Copy the stretch from the line containing "Task: Open the IQ Tutor tab" through the line containing "Bookmark this page", swapping each "Where should I click to" for "Where do I click to" and leaving everything else unchanged.

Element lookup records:
╔══

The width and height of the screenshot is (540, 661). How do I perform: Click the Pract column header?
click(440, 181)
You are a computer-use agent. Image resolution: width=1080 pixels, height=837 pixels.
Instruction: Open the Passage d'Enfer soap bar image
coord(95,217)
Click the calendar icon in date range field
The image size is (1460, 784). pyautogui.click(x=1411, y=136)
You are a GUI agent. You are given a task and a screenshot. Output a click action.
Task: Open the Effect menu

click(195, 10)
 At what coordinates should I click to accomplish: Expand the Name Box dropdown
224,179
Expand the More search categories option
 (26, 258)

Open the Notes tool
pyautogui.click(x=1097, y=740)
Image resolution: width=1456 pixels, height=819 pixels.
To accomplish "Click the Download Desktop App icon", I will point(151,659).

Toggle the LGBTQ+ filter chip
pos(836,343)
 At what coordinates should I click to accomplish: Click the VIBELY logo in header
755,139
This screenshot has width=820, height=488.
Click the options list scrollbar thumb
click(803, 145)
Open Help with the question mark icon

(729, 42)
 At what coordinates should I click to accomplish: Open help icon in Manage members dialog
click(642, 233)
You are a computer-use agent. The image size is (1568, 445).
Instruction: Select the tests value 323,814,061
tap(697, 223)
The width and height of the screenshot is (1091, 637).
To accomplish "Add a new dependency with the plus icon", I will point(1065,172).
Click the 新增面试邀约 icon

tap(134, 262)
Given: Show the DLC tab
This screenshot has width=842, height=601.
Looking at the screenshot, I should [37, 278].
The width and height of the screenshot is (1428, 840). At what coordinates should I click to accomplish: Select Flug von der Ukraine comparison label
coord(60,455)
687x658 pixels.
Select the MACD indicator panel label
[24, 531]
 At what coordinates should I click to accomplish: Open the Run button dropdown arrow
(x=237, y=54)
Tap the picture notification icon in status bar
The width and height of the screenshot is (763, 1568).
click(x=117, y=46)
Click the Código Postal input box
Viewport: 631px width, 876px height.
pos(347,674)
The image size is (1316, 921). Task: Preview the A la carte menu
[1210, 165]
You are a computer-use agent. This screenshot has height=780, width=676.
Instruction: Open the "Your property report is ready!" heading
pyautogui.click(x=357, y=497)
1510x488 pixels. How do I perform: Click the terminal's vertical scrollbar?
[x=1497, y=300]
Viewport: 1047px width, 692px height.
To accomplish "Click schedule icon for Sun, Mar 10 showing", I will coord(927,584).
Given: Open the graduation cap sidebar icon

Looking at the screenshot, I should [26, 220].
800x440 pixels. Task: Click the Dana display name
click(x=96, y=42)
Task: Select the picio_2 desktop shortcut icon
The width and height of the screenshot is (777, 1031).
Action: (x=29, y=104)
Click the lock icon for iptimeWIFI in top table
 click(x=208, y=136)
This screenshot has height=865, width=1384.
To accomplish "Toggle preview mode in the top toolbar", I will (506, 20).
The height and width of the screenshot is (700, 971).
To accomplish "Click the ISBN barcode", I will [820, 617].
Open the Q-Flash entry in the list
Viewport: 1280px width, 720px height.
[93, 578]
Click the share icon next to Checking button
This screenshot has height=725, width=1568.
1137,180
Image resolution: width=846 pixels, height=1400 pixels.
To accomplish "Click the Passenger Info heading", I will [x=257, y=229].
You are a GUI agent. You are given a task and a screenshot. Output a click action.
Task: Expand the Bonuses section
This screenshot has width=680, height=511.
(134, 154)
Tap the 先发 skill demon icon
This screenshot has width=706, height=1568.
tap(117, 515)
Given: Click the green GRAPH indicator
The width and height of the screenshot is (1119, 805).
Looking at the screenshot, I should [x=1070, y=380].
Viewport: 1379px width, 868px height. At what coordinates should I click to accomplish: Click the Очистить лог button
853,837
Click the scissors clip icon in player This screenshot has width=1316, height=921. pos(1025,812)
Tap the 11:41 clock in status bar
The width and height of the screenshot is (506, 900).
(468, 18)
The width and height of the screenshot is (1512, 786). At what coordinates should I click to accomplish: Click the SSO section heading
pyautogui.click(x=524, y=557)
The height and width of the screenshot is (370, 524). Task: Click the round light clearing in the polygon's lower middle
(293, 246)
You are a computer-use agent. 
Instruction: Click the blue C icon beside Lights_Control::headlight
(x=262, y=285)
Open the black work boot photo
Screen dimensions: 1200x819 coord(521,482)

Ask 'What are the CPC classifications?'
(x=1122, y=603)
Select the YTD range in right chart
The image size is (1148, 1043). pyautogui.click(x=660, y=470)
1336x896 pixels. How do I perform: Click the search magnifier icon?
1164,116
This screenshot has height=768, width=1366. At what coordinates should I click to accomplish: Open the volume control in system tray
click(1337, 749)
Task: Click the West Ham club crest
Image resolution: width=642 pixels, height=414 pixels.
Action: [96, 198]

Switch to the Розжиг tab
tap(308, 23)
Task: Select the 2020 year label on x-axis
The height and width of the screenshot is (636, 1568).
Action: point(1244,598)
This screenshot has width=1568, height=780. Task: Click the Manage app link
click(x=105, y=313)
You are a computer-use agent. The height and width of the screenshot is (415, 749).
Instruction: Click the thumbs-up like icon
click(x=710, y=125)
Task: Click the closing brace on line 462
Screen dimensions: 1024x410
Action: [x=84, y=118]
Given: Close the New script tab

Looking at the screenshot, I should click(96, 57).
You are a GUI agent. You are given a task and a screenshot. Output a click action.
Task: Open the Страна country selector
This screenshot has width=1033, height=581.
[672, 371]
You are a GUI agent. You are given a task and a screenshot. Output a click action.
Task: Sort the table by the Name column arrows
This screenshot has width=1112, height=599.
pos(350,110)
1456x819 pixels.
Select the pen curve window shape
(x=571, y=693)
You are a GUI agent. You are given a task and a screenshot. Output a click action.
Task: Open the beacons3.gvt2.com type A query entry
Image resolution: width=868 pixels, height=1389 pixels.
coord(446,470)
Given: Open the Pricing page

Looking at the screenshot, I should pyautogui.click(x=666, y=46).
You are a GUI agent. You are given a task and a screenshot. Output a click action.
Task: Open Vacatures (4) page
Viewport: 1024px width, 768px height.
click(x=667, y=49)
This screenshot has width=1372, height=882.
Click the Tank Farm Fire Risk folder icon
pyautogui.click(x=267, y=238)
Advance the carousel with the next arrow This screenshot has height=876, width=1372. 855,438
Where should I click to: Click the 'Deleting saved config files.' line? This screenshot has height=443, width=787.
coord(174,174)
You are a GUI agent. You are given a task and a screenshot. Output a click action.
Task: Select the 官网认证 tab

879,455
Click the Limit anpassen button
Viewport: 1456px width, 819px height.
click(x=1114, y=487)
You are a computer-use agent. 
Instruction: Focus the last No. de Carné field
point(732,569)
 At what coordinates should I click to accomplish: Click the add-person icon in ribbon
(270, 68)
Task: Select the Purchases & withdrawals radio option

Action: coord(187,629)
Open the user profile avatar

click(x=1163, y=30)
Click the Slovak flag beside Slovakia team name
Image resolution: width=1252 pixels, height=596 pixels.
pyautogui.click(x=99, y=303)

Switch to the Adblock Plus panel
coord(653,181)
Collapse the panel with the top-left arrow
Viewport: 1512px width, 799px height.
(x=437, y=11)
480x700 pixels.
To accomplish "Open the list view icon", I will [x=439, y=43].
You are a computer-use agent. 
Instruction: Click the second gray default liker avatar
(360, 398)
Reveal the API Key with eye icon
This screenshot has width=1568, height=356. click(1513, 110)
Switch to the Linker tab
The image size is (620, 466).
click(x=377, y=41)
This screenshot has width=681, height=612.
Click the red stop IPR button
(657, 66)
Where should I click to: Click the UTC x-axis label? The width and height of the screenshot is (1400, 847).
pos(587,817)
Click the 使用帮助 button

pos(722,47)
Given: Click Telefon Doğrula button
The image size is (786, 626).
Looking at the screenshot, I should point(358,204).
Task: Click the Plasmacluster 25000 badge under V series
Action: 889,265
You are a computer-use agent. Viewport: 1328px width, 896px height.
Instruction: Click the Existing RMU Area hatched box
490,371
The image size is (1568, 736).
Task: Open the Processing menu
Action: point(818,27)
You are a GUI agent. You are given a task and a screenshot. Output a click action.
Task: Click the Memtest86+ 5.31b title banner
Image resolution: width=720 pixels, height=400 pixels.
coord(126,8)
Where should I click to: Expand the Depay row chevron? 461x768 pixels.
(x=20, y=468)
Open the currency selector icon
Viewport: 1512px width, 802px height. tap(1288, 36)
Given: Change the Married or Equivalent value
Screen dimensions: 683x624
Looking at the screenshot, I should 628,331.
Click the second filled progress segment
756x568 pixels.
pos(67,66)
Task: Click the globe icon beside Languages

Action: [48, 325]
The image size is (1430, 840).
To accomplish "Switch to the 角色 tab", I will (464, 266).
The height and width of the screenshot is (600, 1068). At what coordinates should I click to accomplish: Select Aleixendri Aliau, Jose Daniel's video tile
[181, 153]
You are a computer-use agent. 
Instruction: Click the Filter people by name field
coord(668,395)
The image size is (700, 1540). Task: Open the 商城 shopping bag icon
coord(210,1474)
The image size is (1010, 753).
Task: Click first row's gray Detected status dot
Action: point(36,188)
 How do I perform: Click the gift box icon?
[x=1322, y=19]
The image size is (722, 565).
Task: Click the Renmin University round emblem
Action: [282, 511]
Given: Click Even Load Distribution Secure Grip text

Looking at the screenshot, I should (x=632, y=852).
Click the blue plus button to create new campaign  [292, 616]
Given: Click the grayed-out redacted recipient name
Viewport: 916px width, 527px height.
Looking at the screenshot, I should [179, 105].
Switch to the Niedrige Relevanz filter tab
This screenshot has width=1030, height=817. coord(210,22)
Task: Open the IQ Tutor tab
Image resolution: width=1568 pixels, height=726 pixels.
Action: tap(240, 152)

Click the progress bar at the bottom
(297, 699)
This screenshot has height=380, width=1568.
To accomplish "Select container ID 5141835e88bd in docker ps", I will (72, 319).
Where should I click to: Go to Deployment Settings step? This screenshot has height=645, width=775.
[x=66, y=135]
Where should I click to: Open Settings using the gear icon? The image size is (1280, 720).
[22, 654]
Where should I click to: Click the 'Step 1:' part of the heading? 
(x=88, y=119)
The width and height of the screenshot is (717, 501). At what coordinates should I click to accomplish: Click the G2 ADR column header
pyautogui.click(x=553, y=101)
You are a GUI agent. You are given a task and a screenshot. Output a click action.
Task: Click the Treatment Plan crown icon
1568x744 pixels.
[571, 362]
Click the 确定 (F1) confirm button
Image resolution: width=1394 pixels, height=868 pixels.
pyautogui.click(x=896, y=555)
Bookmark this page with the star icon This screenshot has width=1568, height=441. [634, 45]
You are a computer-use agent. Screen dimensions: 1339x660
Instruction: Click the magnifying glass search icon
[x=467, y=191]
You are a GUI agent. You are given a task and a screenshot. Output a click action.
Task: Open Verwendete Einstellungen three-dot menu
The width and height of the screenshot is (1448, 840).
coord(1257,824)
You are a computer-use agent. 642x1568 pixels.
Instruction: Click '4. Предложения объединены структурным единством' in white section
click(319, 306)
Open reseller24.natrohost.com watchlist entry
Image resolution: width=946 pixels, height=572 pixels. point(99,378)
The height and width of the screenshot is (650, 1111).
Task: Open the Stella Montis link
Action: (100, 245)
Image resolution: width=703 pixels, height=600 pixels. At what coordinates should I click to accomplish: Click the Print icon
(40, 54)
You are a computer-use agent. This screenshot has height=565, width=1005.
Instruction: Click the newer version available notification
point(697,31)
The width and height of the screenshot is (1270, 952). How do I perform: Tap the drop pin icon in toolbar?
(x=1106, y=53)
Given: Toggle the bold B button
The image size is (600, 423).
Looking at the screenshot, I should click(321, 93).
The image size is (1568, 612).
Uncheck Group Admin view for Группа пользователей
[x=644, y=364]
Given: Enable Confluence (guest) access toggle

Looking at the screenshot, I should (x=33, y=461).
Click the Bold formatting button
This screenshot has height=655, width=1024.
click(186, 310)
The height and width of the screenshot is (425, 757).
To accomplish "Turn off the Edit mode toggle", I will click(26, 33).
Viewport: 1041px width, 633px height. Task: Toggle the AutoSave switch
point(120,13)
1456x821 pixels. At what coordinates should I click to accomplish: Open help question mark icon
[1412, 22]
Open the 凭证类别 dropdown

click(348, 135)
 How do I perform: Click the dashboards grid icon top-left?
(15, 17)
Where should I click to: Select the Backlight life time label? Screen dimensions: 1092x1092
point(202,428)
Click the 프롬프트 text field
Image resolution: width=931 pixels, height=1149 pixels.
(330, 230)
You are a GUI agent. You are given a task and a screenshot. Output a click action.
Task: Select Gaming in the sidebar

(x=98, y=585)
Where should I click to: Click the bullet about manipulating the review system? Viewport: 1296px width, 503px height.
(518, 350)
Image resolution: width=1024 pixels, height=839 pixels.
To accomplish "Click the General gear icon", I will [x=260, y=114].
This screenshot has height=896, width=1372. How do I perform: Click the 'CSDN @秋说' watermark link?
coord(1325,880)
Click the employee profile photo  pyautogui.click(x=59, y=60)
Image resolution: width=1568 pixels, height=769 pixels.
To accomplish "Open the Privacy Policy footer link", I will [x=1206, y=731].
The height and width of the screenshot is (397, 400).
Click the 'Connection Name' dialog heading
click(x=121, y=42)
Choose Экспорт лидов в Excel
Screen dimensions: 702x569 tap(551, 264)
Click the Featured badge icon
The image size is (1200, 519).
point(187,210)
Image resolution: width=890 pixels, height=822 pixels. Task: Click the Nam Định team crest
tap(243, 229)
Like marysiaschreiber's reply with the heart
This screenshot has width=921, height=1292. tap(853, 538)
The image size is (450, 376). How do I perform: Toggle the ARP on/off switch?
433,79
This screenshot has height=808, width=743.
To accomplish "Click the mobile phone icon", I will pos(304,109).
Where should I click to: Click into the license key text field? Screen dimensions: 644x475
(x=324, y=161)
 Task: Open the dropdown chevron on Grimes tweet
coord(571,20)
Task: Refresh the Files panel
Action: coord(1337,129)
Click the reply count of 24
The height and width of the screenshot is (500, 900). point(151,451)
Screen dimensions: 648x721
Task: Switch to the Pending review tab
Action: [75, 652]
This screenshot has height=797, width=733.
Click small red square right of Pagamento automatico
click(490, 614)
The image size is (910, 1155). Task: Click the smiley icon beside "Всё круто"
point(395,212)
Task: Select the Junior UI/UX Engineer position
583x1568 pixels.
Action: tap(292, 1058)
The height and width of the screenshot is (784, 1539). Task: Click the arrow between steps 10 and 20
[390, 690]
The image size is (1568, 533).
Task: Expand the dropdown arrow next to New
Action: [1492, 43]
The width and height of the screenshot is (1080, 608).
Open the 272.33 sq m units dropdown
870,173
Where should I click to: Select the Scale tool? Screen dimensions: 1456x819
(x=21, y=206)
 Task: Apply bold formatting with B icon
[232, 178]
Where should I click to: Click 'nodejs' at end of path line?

╚══

Result of the task:
Task: Open the IQ Tutor tab
Image resolution: width=1568 pixels, height=726 pixels.
Action: tap(240, 152)

Click the progress bar at the bottom
(297, 699)
This screenshot has height=380, width=1568.
To accomplish "Select container ID 5141835e88bd in docker ps", I will (72, 319).
Where do I click to: Go to Deployment Settings step? This screenshot has height=645, width=775.
[x=66, y=135]
Where do I click to: Open Settings using the gear icon? The image size is (1280, 720).
[22, 654]
Where do I click to: Click the 'Step 1:' part of the heading? 
(x=88, y=119)
The width and height of the screenshot is (717, 501). At what coordinates should I click to accomplish: Click the G2 ADR column header
pyautogui.click(x=553, y=101)
You are a GUI agent. You are given a task and a screenshot. Output a click action.
Task: Click the Treatment Plan crown icon
1568x744 pixels.
[571, 362]
Click the 确定 (F1) confirm button
Image resolution: width=1394 pixels, height=868 pixels.
pyautogui.click(x=896, y=555)
Bookmark this page with the star icon This screenshot has width=1568, height=441. [634, 45]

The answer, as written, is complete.